Kyobancha, the Winter Warmer – T Ching

Kyobancha, the Winter Warmer – T Ching


There’s nothing like the smell of a wood-burning open fire in the dead of winter to make you feel warm and cozy.  But if you don’t have a real fireplace, there’s another way to snuggle up!

A fairly unfamiliar Japanese tea called Kyobancha will fill your home and heart with a smoky, toasty fragrance that smells just like a log fire. The strong woody aroma gives way to a surprisingly mild yet edgy tea that can be enjoyed at any time of the day. It’s also proven–by sake-swigging salarymen–to be one of the best hangover helpers known to man!

Kyobancha is made with the larger leaves gathered from the deep pruning of the last harvest of the season in October or the first harvest in March. Many houses in the Japanese countryside have their own tea plants and will create a rough tea they call kansha from this harvest. What makes it a kyobancha is an entirely different thing.

Kyobancha reigns from Kyoto where tea masters first started smoking tea for this unique, addictive flavor. It’s rare because it isn’t popular or even really known outside of Japan.

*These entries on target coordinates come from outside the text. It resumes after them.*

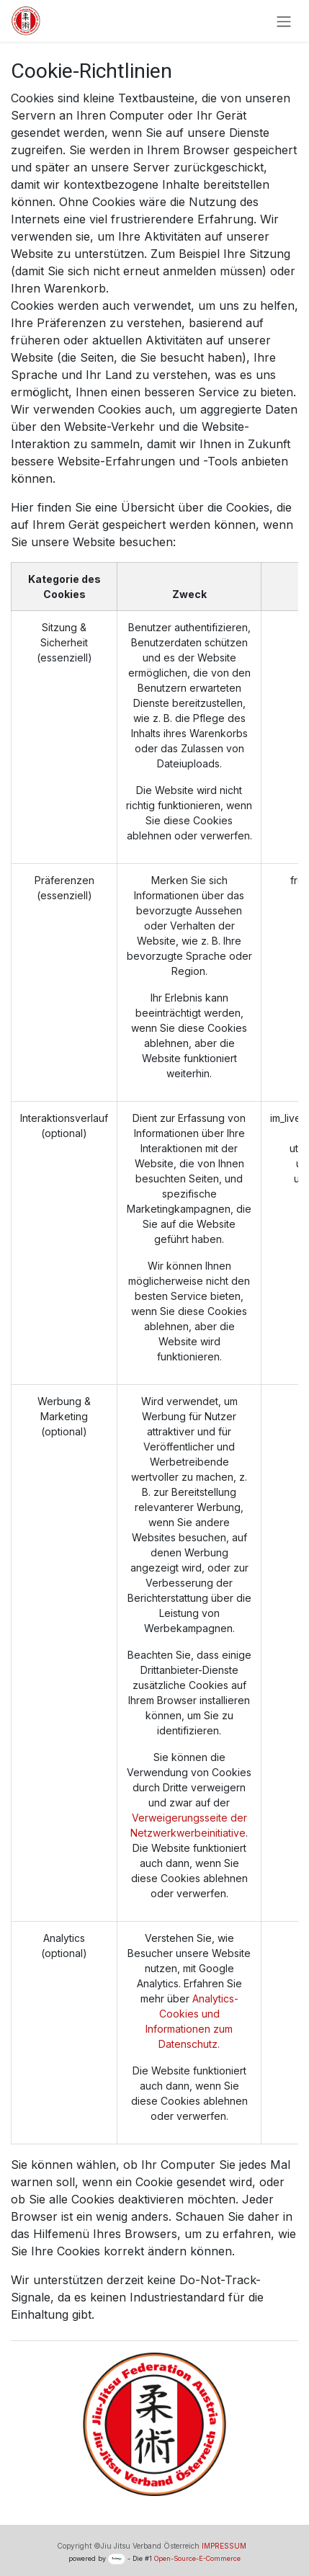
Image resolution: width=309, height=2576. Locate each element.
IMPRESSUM (224, 2545)
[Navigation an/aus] (283, 21)
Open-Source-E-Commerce (197, 2558)
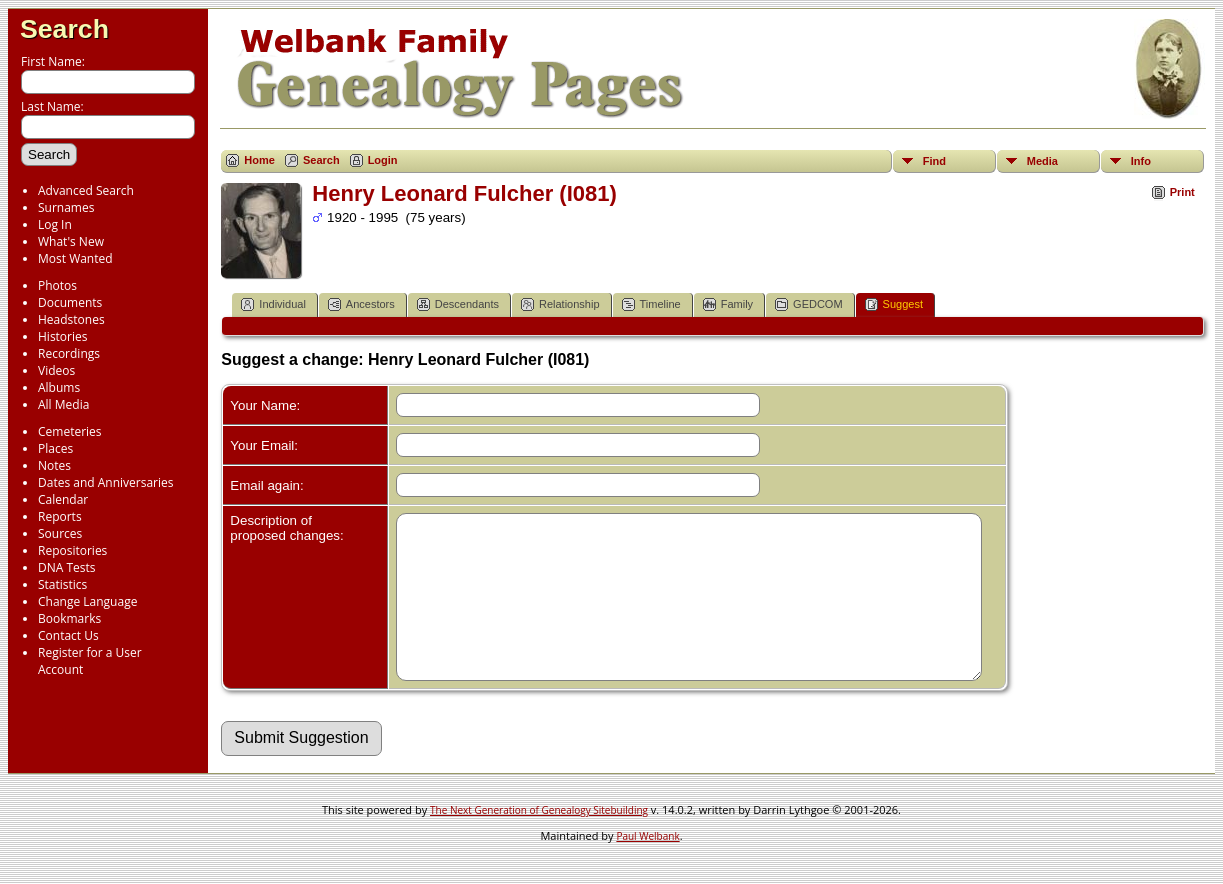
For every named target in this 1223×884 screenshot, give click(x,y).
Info (1141, 161)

It’s believed that Kyobancha morphed into Houjicha, the roasted–not smoked–tea that is a daily staple of all Kyotoites and a nightcap for most Japanese. Often Bancha is referred to as Kyobancha, meaning Kyoto Bancha, but it’s the sultry smokiness of authentic Kyobancha that makes this tea special and not to be confused with anything else. Kyobancha is also called akachan bancha or “baby’s bancha” because there is virtually no caffeine in it.

To produce Kyobancha, the leaves and stems are pruned, steamed, then sundried and packed in brown sacks for two to three years for aging. The main difference between this tea and a traditional houjicha is that the leaves are not rolled after steaming like they are in a roasted houjicha.

Once aged, the leaves are fired in an iron pan over a smoky flame to give it that alluring smoky finish. When you see this tea at first glance, you might think someone just went outside and swept up the autumnal foliage! With its huge open leaves and stems, it differs radically in appearance and taste from roasted Houjicha, which usually has smaller, almost curly brittle leaves and produces a toffee or fruity finish.

Kyobancha is a goof-proof tea usually made on the stovetop in large quantities by simmering it. Macrobiotic followers like to simmer it for at least 10 minutes but a more common method is using a two- or three-minute simmer. Both are delicious so give each one a try and let the warmth embrace you as the snow falls outside.